» Task goal
Give the data again exactly, from its opening line through the line in which "Close the Loudspeaker" appears.

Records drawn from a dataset
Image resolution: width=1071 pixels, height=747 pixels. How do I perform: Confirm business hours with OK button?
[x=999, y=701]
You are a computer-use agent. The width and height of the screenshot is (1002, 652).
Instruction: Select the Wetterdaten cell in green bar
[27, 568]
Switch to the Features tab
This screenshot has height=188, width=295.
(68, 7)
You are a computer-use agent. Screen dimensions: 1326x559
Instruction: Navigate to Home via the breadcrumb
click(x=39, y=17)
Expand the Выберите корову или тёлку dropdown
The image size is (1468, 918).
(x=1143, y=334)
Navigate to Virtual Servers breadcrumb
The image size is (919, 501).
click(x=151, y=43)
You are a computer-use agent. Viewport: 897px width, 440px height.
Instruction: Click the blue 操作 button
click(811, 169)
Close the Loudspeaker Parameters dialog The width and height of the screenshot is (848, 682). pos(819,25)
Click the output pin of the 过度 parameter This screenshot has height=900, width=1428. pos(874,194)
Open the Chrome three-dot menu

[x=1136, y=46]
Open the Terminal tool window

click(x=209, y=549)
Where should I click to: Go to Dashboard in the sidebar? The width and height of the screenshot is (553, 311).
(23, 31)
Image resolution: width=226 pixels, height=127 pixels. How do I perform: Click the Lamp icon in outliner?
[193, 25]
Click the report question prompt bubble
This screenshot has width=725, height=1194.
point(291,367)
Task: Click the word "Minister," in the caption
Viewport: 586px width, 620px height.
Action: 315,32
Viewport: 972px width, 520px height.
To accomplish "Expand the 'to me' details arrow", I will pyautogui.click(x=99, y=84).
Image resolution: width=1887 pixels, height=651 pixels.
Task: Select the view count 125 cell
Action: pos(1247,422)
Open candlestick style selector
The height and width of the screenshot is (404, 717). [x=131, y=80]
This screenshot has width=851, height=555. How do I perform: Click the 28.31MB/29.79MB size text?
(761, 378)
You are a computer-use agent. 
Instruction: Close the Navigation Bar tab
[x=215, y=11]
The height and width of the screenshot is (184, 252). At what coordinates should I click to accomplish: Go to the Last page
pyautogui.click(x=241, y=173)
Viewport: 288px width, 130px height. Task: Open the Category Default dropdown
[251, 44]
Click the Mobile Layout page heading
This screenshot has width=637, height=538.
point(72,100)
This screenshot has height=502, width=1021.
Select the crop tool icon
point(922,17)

» Result of the exercise
Image resolution: width=1071 pixels, height=747 pixels. How do I perform: Confirm business hours with OK button?
[x=999, y=701]
You are a computer-use agent. The width and height of the screenshot is (1002, 652).
Instruction: Select the Wetterdaten cell in green bar
[27, 568]
Switch to the Features tab
This screenshot has height=188, width=295.
(68, 7)
You are a computer-use agent. Screen dimensions: 1326x559
Instruction: Navigate to Home via the breadcrumb
click(x=39, y=17)
Expand the Выберите корову или тёлку dropdown
The image size is (1468, 918).
(x=1143, y=334)
Navigate to Virtual Servers breadcrumb
The image size is (919, 501).
click(x=151, y=43)
You are a computer-use agent. Viewport: 897px width, 440px height.
Instruction: Click the blue 操作 button
click(811, 169)
Close the Loudspeaker Parameters dialog The width and height of the screenshot is (848, 682). pos(819,25)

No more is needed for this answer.